• **WORK TO COMPLETE**:
Starting at the line that contains "This screenshot has width=904, height=509." and continuing through the last of the entries, write those lines out again, swapping "Recent" for "Favorites" and leaving everything else as it is.

• **PROVIDED ENTRIES**:
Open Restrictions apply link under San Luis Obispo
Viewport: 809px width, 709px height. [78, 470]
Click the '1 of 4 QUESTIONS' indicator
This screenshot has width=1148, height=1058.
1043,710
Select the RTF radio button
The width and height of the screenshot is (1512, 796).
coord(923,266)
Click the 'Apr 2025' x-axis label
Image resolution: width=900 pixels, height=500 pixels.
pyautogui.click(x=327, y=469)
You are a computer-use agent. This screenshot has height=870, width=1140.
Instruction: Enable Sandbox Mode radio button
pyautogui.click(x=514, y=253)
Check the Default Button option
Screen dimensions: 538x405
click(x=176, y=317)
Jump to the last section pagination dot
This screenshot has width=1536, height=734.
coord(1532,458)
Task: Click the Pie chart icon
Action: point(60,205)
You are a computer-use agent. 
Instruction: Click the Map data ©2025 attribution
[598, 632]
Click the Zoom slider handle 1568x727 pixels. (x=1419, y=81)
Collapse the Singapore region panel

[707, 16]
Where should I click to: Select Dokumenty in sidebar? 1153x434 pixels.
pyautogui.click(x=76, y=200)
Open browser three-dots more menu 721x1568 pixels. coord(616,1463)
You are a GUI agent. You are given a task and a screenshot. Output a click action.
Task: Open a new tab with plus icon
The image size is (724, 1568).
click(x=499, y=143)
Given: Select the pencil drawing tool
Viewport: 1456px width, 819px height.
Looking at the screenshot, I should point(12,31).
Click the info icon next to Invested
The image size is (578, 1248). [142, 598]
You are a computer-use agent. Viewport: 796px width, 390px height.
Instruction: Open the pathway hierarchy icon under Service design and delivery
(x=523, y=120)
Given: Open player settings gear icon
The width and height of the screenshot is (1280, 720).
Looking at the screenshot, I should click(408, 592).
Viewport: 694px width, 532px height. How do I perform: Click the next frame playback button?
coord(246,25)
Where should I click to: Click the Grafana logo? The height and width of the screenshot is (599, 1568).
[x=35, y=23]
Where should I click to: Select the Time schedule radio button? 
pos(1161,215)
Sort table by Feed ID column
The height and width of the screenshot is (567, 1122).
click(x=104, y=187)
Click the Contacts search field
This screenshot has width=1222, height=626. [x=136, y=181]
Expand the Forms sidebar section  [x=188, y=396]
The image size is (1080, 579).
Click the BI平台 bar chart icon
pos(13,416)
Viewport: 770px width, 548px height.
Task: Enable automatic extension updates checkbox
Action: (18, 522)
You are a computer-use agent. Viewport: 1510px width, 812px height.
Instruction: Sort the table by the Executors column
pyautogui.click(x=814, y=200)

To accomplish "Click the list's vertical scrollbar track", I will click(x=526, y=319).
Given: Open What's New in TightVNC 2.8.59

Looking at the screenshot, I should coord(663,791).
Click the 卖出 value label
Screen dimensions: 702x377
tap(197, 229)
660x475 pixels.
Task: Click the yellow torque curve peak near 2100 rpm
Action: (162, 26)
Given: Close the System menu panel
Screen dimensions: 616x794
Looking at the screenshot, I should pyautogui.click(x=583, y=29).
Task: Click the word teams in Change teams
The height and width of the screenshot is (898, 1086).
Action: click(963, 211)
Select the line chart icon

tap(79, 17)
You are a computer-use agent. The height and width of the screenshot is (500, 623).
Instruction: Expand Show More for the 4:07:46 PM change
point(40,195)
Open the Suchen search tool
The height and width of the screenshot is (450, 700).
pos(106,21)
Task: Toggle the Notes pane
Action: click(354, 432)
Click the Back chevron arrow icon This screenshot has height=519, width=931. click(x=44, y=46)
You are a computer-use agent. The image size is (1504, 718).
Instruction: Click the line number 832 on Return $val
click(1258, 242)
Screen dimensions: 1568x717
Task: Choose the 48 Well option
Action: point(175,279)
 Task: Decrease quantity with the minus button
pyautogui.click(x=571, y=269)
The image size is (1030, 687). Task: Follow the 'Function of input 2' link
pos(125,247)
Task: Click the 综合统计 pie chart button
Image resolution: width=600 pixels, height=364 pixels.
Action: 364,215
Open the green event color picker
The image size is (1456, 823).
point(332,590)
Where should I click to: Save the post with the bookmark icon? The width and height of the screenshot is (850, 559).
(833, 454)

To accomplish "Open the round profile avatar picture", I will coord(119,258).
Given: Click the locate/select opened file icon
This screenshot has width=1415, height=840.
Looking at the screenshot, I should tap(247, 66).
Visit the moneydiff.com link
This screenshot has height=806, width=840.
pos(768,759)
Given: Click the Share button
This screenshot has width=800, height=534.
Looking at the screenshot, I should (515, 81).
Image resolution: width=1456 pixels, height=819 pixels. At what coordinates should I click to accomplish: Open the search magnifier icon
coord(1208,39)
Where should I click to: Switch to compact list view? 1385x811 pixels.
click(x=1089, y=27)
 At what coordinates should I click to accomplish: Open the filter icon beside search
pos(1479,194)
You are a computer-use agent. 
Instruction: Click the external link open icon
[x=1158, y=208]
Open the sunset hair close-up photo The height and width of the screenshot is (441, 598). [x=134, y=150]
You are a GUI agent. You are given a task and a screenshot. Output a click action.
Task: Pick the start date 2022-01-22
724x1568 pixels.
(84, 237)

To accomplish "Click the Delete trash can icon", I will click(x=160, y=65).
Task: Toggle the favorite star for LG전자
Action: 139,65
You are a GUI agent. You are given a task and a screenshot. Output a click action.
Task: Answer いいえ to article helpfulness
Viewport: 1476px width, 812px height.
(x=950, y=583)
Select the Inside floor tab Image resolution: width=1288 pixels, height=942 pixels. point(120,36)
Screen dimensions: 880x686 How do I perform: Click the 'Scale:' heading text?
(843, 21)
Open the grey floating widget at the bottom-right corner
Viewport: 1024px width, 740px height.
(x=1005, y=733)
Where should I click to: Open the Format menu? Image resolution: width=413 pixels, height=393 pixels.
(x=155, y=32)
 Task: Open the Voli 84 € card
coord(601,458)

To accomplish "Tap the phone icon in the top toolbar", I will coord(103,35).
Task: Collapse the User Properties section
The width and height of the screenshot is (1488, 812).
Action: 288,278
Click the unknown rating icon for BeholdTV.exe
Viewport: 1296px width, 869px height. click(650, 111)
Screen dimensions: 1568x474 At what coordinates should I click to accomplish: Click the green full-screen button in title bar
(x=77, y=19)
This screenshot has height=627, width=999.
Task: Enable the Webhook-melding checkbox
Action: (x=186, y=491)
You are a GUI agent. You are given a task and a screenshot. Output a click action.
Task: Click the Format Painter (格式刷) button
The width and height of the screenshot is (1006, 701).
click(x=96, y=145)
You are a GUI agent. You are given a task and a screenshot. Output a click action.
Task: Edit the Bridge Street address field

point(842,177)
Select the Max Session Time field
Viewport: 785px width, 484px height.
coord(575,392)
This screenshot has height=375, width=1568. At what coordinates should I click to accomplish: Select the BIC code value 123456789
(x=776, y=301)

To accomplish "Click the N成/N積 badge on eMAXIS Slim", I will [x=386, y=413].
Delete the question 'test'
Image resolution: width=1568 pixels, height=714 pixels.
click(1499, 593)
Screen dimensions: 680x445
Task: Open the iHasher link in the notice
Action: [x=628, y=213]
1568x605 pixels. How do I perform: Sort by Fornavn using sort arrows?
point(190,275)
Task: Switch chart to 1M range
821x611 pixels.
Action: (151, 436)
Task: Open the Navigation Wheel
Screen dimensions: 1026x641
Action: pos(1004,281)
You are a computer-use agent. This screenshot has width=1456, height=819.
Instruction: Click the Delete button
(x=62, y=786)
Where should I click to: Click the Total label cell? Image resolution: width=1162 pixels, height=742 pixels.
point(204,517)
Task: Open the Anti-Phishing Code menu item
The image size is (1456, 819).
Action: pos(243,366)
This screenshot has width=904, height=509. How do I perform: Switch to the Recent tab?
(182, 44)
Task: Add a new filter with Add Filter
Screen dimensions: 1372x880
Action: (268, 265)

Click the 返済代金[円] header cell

• **RESULT BELOW**:
This screenshot has width=904, height=509. How do I perform: Switch to the Favorites tab?
(182, 44)
Task: Add a new filter with Add Filter
Screen dimensions: 1372x880
Action: (268, 265)

Click the 返済代金[円] header cell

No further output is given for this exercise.